Slashdot Mirror


Implementing a Load-Balanced Webserver?

Amoeba Protozoa asks: "How do I implement a load-balenced, layer 4 switching web-server? Would it be possible to mix O/Ss? Besides your incoming bandwidth, where do the bottlenecks occur? I would prefer to use Apache, Linux or BSD, and be able to utilize mod_perl or PHP to access a shared MySQL database. I would like to make this setup as scalable as possible."

18 comments

  1. Define your terms by Clover_Kicker · · Score: 1

    There's all sorts of load balancing.

    You can have 2 or more machines (with different IP addrs, naturally) using round robin DNS to answer to the same name.

    You can have seperate boxen for HTML, graphics, and the database. Depending on what you're trying to accomplish, you may be able to split the db among 2 or more boxes.

    If you've got (for example) one machine as HTML and a different one for the db, it really doesn't matter what OS their running.

    What do you mean by layer 4 switching? The last time I saw that buzzword was in brochures for networking h/w, i.e. glorified ethernet switches. Save yourself a few bucks and just stick everything on 100BaseT. If you can afford a network connection that makes 100BaseT a bottleneck, then you can afford to hire someone to do all this for you.

    Oh, and as to bottlenecks... Take a look at some of the tutorials about reducing the storage requirements of your GIFs.

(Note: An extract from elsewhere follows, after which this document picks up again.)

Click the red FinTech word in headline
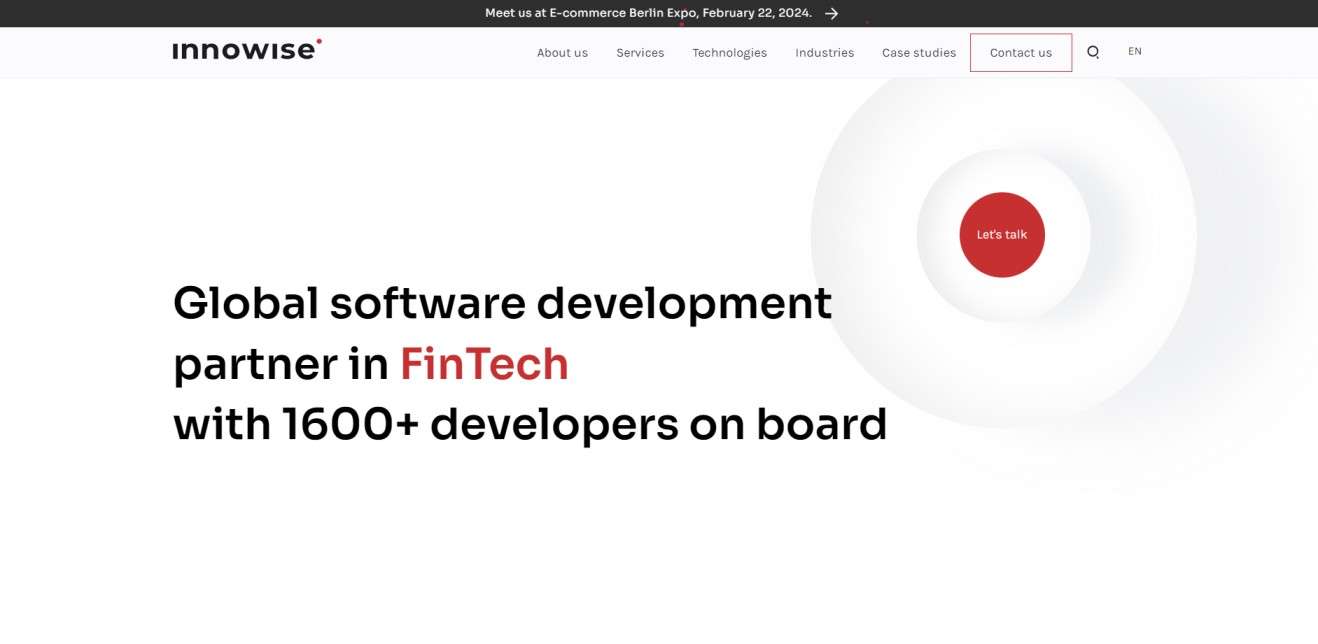click(x=484, y=364)
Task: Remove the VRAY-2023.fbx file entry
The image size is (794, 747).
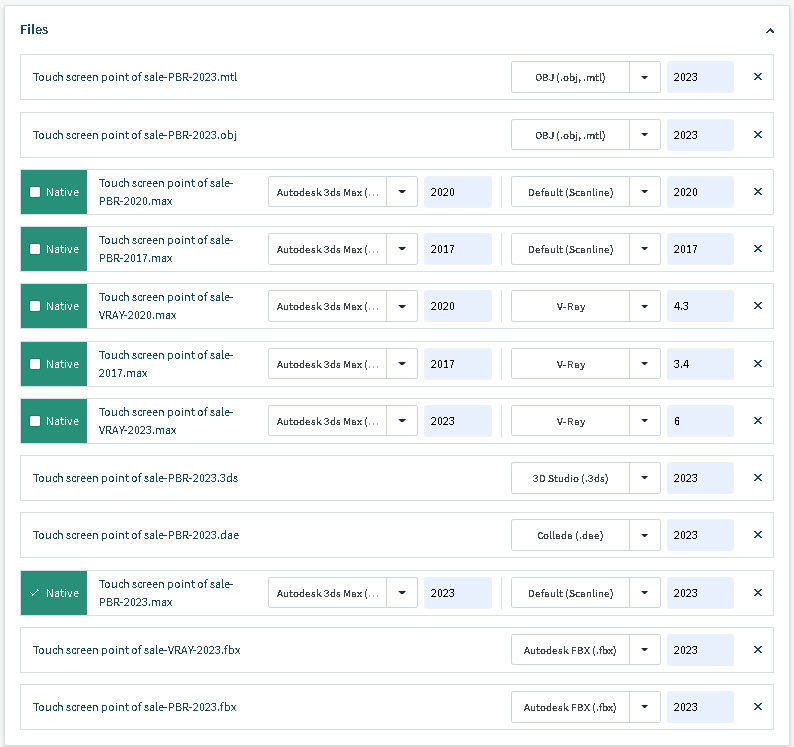Action: (757, 650)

It's amazingly easy to shrink your GIFs, and that's probably the cheapest way to optimize a web site.

    Yeah, this is vague, but your question is a bit vague too. Don't take my word for it, set it up and test the hell out of it.

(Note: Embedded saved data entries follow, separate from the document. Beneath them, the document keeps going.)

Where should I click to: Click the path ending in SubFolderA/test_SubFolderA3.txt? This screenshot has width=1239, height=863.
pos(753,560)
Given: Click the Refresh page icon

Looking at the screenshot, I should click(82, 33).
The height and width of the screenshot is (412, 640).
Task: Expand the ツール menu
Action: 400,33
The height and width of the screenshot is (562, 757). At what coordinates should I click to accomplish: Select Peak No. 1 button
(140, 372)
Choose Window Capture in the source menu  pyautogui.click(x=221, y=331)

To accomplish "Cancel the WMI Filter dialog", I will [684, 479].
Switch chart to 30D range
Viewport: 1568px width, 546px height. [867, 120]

  2. Unisys witch hunt by chargen · · Score: 0

    Of course if you want to use GIFs you'll have to pay the lovely Unisys $5000 license fee. Try PNG format for your images. It's just awesome.

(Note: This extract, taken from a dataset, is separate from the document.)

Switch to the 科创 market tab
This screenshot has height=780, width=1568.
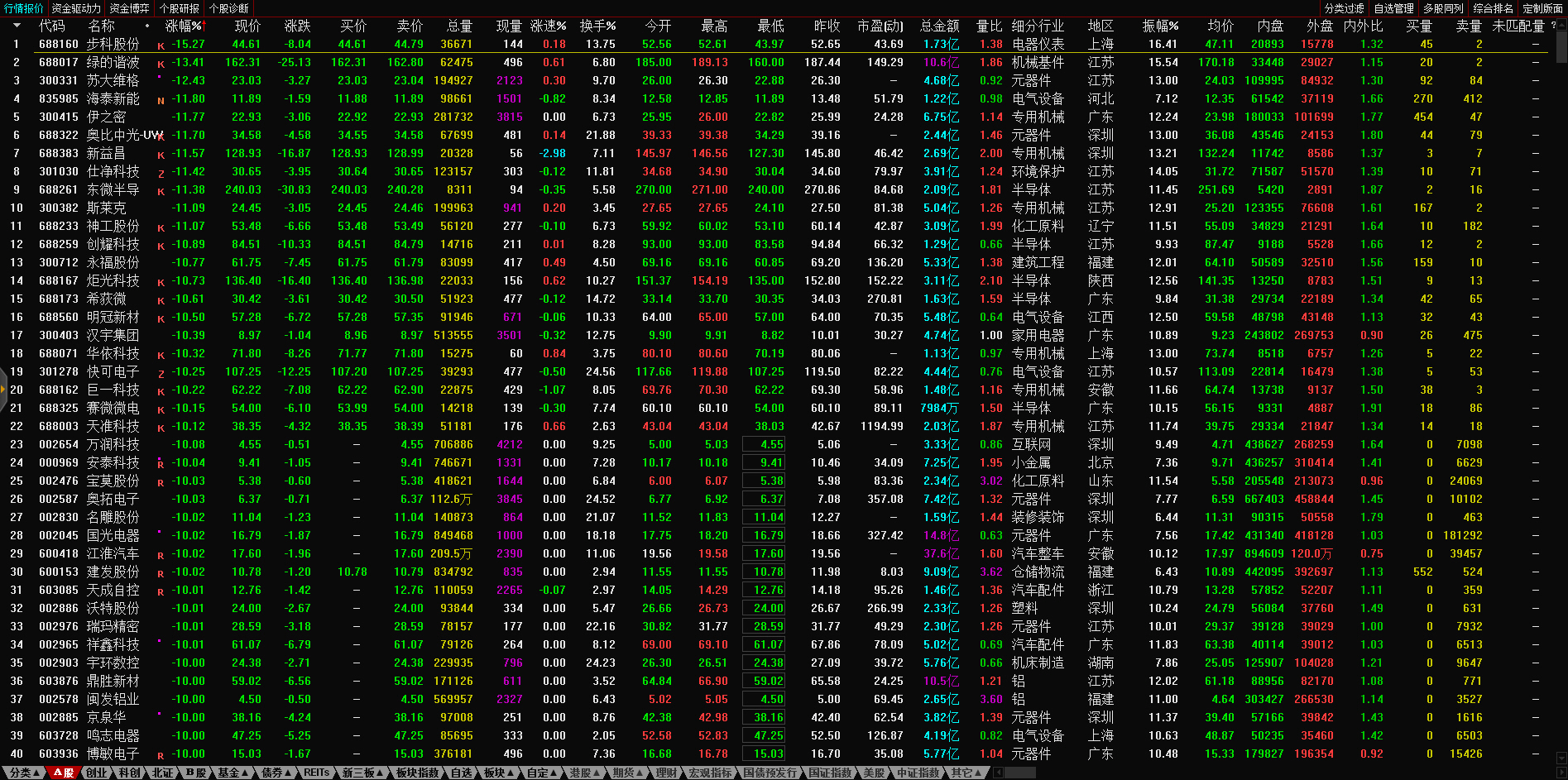129,773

    1. Re:Unisys witch hunt by Zurk · · Score: 2

      not if you use GIFs not encoded with the LZW algorithm. of course theyre bigger. but not all browsers support PNG. and JPG is still an option.

    2. Re:Unisys witch hunt by Betcour · · Score: 1

      PNG is fine, Internet Explorer support it since version 4 and Netscape since 4.04. This accounts for over 95% of browsers around there. Amongst those 5% are folks who use Lynx, so they don't care. Screw the others, they have to upgrade - period.

      And anyway most HTML is made for 4.x generation browsers, and not tested anymore on older browsers. So supporting those older browser isn't even a modern issue.

    3. Re:Unisys witch hunt by spinkham · · Score: 1

      Except all browsers seem to have trouble with png and embed tags..
      Before it was just IE and Opera, but as of the 4.7 redhat package anyway, netscape also handles them incorectly.. Only Mozilla does this right...
      Check out this page to test it:
      http://www.w3.org/Graphics/PNG/Inline-embed.html
      I get this message:
      /home/spinkham/.netscape/cache/1c/cache3805FF3c2 454B0A.png: unknown or unsupported image type.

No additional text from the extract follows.